Monday, August 07, 2006

Summer, over the top



So we're in the breezeway shucking corn. A breezeway is kind of a New England winter air-lock: the continuous architecture feature that connects the unheated barn or woodshed or garage to the mudroom (the final lock before you get into the house, where you shed your muddy boots) and keeps you from being lost in the blizzard when you go to get an armload of wood. Ours doubles as a porch during bug season, which thankfully has just ended. So, we're shucking corn and admiring Great-Uncle George's daylilies, which Dad has been mowing down every year before they bloomed. This year has been so wet that haying got severely delayed, and the lilies bloomed so I was able to find them in the 6-foot-tall grass and dig them up. Now I have 6 washtubs full of daylilies and noplace to put them because I was racing the tractor and didn't have time to make beds beforehand. But I will this week.

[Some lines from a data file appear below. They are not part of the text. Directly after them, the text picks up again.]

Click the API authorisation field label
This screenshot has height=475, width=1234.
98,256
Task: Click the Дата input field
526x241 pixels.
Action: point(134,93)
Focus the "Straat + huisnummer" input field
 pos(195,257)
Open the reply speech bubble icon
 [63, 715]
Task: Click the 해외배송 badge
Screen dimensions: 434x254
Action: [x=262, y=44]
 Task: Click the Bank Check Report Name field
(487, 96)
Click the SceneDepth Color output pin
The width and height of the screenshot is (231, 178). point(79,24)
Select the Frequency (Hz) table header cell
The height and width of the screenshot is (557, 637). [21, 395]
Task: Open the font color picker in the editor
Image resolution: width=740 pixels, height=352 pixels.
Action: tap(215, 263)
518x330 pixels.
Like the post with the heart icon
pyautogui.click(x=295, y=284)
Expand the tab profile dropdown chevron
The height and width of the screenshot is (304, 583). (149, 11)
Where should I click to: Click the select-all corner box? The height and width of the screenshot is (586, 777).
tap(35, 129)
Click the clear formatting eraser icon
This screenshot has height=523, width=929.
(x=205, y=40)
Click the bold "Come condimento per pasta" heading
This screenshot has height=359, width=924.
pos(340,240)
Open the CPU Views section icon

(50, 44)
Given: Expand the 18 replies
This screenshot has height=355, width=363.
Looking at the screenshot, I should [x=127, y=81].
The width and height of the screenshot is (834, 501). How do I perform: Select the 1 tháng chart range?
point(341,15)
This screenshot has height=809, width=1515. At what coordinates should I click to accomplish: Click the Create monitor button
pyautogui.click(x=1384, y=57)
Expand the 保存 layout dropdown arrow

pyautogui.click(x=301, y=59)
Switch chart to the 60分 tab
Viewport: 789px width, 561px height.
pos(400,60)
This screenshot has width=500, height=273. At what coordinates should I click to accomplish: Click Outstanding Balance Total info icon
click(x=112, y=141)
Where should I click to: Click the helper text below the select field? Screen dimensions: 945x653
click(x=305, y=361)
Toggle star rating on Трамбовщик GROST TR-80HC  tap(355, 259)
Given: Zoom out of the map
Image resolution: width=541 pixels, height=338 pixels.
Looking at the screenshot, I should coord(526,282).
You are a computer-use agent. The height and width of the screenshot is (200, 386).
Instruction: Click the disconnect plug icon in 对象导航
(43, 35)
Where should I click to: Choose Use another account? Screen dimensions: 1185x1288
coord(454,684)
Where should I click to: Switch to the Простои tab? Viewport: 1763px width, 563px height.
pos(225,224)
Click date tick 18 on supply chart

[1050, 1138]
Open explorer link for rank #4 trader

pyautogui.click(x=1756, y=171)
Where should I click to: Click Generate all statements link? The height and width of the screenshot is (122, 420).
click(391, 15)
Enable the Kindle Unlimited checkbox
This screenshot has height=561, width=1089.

SO we're shucking corn, and I step outside to throw the husks on the weed pile, and there's this CLOUD. Maxfield Parrish lived and painted some 70 miles from here. This cloud apparently was looking for his studio and took a wrong turn at Woodstock.

1 Comments:

Blogger calamitysue said...

I spent most of my time when walking the seaside tracks of Cornwall saying"there's a Turner-ohhhh there's anouther one"or "if you painted that ,noone would believe it ".